### REQUIREMENT A
Reproduce the passage on online dating from "It dilutes your" up to and including "the wrong reasons.".

### DOCUMENT PASSAGE
- - - - - - -

And like every other thing, the internet had its fair share of dark sides as well. Online dating found the light of the day quite soon, and these days, it is spreading like wildfire. While most find online dating to be fun, yet it does have some serious adverse impacts we do not know about. Here are some things one must know about online dating:
A Failed attempt at bringing people closer
Quite most often, online dating feels like a shambolic attempt at building relationships. The people on dating sites generally are known to look for casual hook-ups, and this is crushing for a person looking for something real and meaningful in life. Online dating often misses out on love as an emotion and relationships as a strong bond. It gives disappointment to people who have the impression of finding their soul mate through online dating. A simple question it is. Can you understand emotions and feelings through a computer? Yes maybe. Can you be sure the other person actually reciprocates what he expresses? No.
Profiles are icebergs
Wondering what I meant by that? Oh, it’s very simple. Icebergs are special. The tip only says about 10% of what it actually is. Similar is the case with most profiles on online dating sites. The credentials may just impress you. But to be honest, who knows what you actually might find out? The person you are interested in may just be another guy with tonnes of dark stuff added to his name. But the profile wouldn’t say anything about it.
It dilutes your sense of commitment
It might just be possible that people are serious about relationships they come across online. But a major part of those relationships turns out to be a lie. It’s as hard as it sounds. This experience that you get on an online dating site might tend to reduce your affinity for meaningful relationships. Commitment is a nascent and pure thing. It wouldn’t do any good to you if you somehow lost your seriousness for a relationship for all the wrong reasons.

- - - - - - -

### DATA SECTION

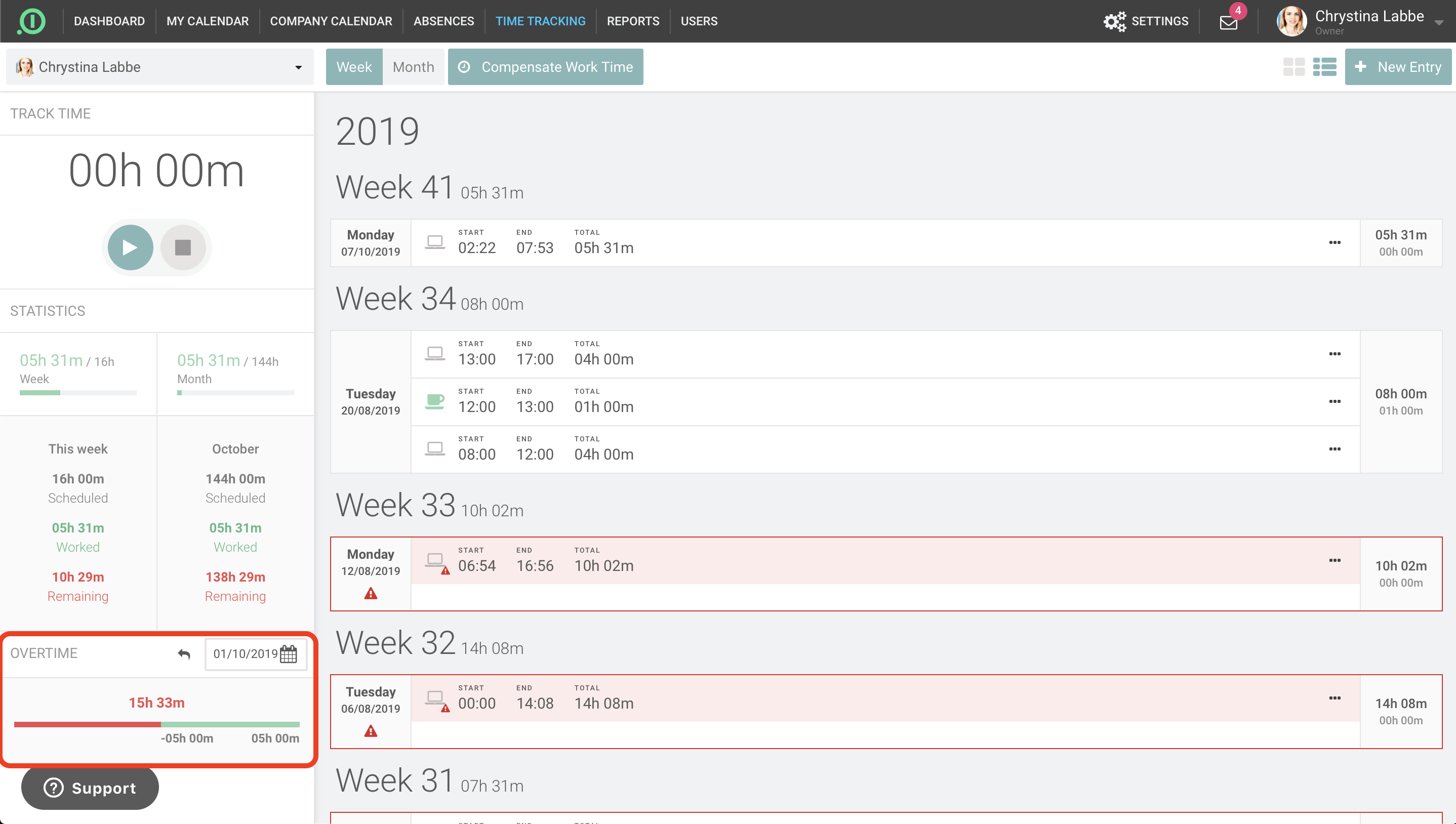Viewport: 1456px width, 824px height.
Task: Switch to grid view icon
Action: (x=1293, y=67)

- - - - - - -

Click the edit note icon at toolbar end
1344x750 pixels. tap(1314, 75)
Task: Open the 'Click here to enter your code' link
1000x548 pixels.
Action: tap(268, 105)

- - - - - - -

### REQUIREMENT B
In the records, take the lines from the line with "Task: Open the" up to and including the line with "Action: tap(268, 105)". Change "link" to "button", leave everything else unchanged, and return only those lines.

### EXERCISE OUTPUT A
It dilutes your sense of commitment
It might just be possible that people are serious about relationships they come across online. But a major part of those relationships turns out to be a lie. It’s as hard as it sounds. This experience that you get on an online dating site might tend to reduce your affinity for meaningful relationships. Commitment is a nascent and pure thing. It wouldn’t do any good to you if you somehow lost your seriousness for a relationship for all the wrong reasons.

### EXERCISE OUTPUT B
Task: Open the 'Click here to enter your code' button
1000x548 pixels.
Action: tap(268, 105)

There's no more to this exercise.